James Walter McLeod FRS FRSE LLD OBE (1887–1978) was a Scottish physician and bacteriologist. He was elected a Fellow of the Royal Society in 1933. In authorship he is known as J. W. McLeod.

==Life==
He was born on 2 January 1887 in Dumbarton, the son of John McLeod, an architect, and his wife Lilias Symington McClymont. He was educated at George Watson's College in Edinburgh then at the College Cantonal in Lausanne in Switzerland, and finally at Mill Hill School in London. He then studied medicine at Glasgow University from 1903. He graduated MB ChB in 1908.

His first employment was as a ship's surgeon. From 1912 he lectured in pathology at Glasgow University, and started to specialise in streptococci.
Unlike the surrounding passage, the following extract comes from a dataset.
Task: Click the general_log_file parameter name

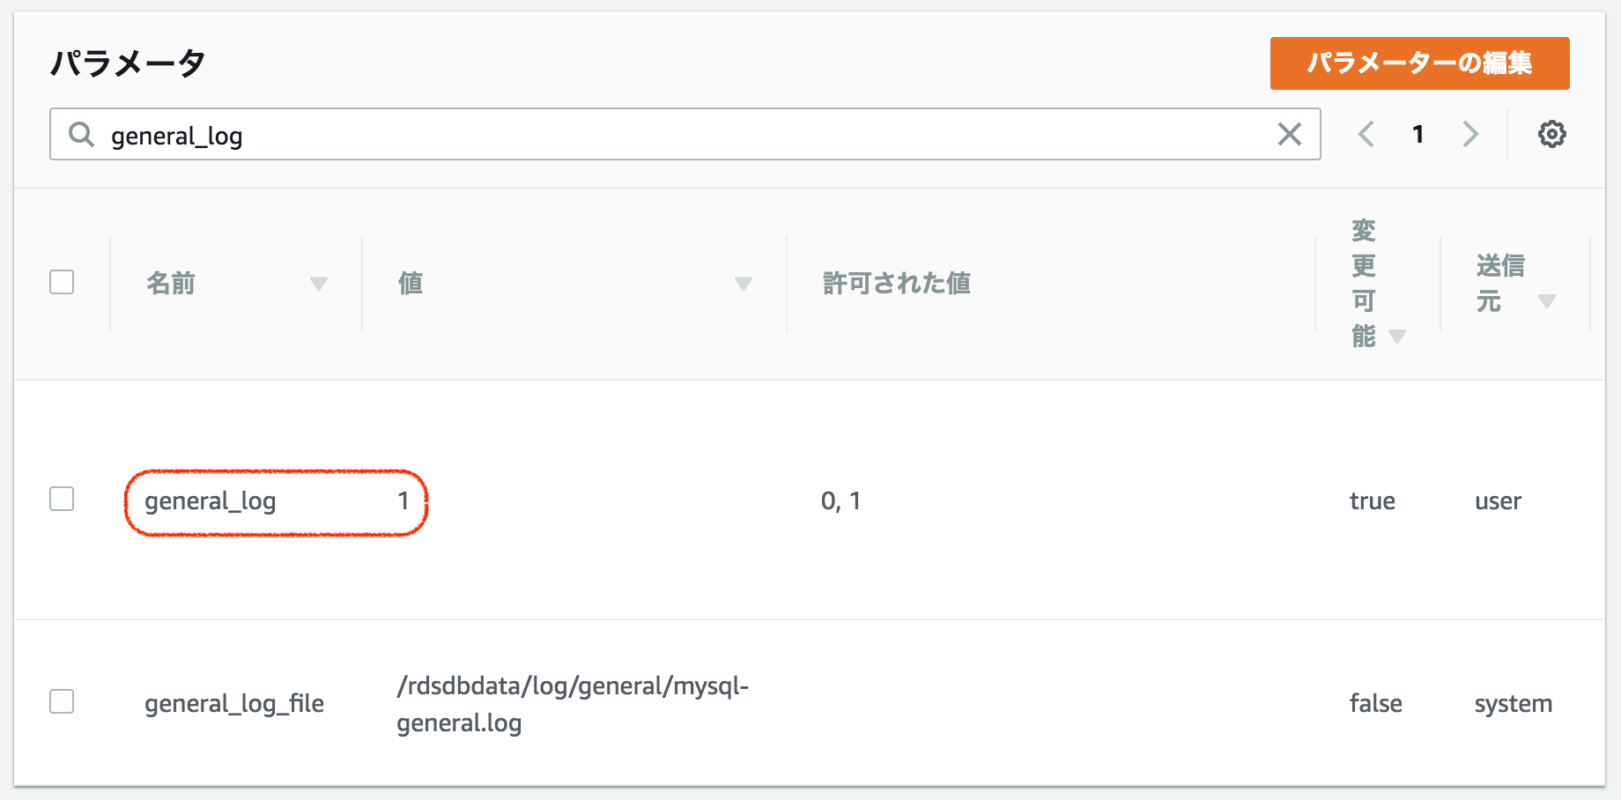Action: click(234, 704)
In World War I was commissioned into the Royal Army Medical Corps, rising to captain and commanding officer of the 8th Mobile Laboratory. He was Mentioned in Dispatches four times.

In 1919 he went to Leeds as a lecturer in bacteriology and in 1922 the university gave him a professorship. He was president of the Society for General Microbiology from 1949 to 1952.

He left Leeds in 1952. In 1954 he joined Edinburgh University as a researcher. He made his reputation by studies of diphtheria. In 1957 he was elected a Fellow of the Royal Society of Edinburgh. His proposers were John Gaddum, Richard Swain, James Pickering Kendall, and George Romanes. He received an honorary doctorate (LLD) from Glasgow University in 1961.

In 1963 he took on a role at Edinburgh's Western General Hospital, finally retiring in 1973, aged 86.

He died on 11 March 1978.

==Family==

In 1914, just prior to leaving for war, he married Jean Christine Garvie (died 1953).